Парни, не дожидаясь конца расправы, бросили товарища и побежали в разные стороны.
— Как ты сказал, Фира? «Царица небесная»? — захихикал Марк, поднимаясь и отряхиваясь. — Давай-ка, прибавим ходу! Ладно, что я билеты заранее купил, наш поезд через двадцать минут отходит. Слушай, как тебе это кепи идет! Ты больше свою замурзайку не надевай! Вот повезло, так повезло, Фирка! А ты говоришь: «В метро!»
Дьячок тоже развеселился, едва поспевая за товарищем, приговаривая на ходу: «Нет, главное, ты заметил, Марк, забавную тавтологию?..» — но вдруг оба осеклись на полуслове, услыхав за спиной хлопанье чьих-то мощных кожистых крыльев…

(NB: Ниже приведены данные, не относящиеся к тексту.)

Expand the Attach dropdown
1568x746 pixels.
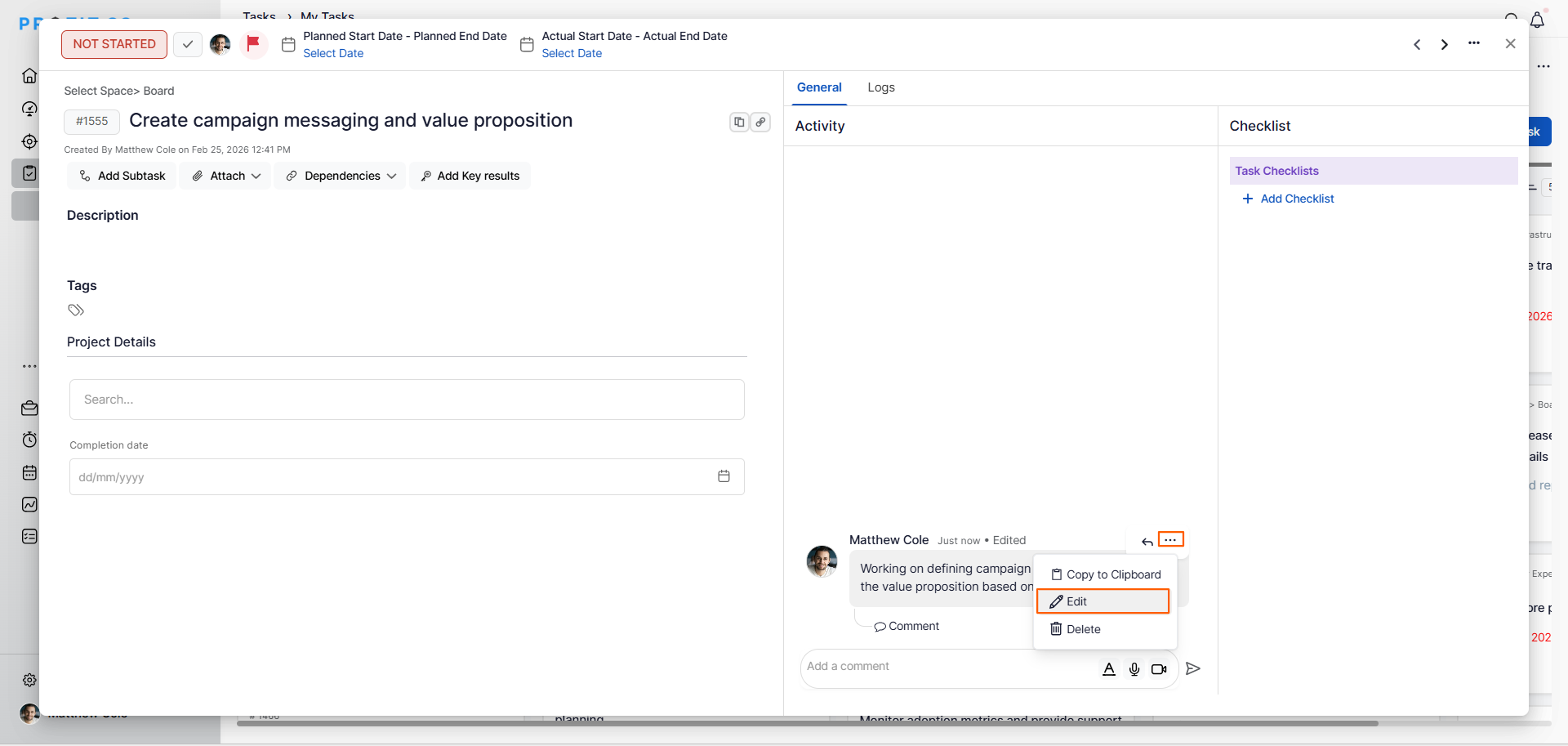click(227, 176)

Ночью они оба пытались составить хоть какой-то план действий в отношении своего старого вузовского товарища Марселя — известного своей неукротимостью и непредсказуемостью. Марсель стал известным в исламском мире религиозным деятелем. Впрочем, эта известность держалась не столько на знании священных стихов Корана или особом благочестии, сколько на той же неукротимости его дикой натуры. Одна любимая с юности поговорка Марселя «Нам, татарам, все равно! Лишь бы крови побольше!» — заранее внушала обоим опасение в успехе их предприятия.
Потом они вспоминали общие байдарочные походы, институтские вечера самодеятельности… Вспомнили, как на студенческих вечерах пела их чудная подружка Софочка, из-за которой так и не женился Иосиф Береш… Марк уже спал, беспокойно ворочаясь во сне, а Порфирий Дормидонтович еще молился за упокой души старого приятеля. Он совсем не удивился, что Иосик вдруг появился рядом. Первым делом он жестом попросил показать, надежно ли они прячут бляхи. Немного успокоившись, показал два пальца, мол, когда есть две бляхи, это лучше, чем совсем ничего. Потом принялся махать рукой на восток. Даже написал на запотевшем стекле «Сибирь!!!». Порфирий Дормидонтович понял, что говорить с проколотым сарами горлом Иосик не может и мертвым. Он обнял его, стал уговаривать больше себя, чем Иосика, что все у них теперь получится, что он нисколько не обижается на Марика, мало ли что в газетках нынче пишут, что главное, чтобы Иосик не волновался и успокоился… Они так славно успокоились вдвоем, что Порфирий Дормидонтович сам не заметил, как заснул… И проснулся только утром, когда его начал трясти Марк:
— Подъезжаем к Казани! Проснись, Фира, проснись! Да проснись же ты, ё-мое!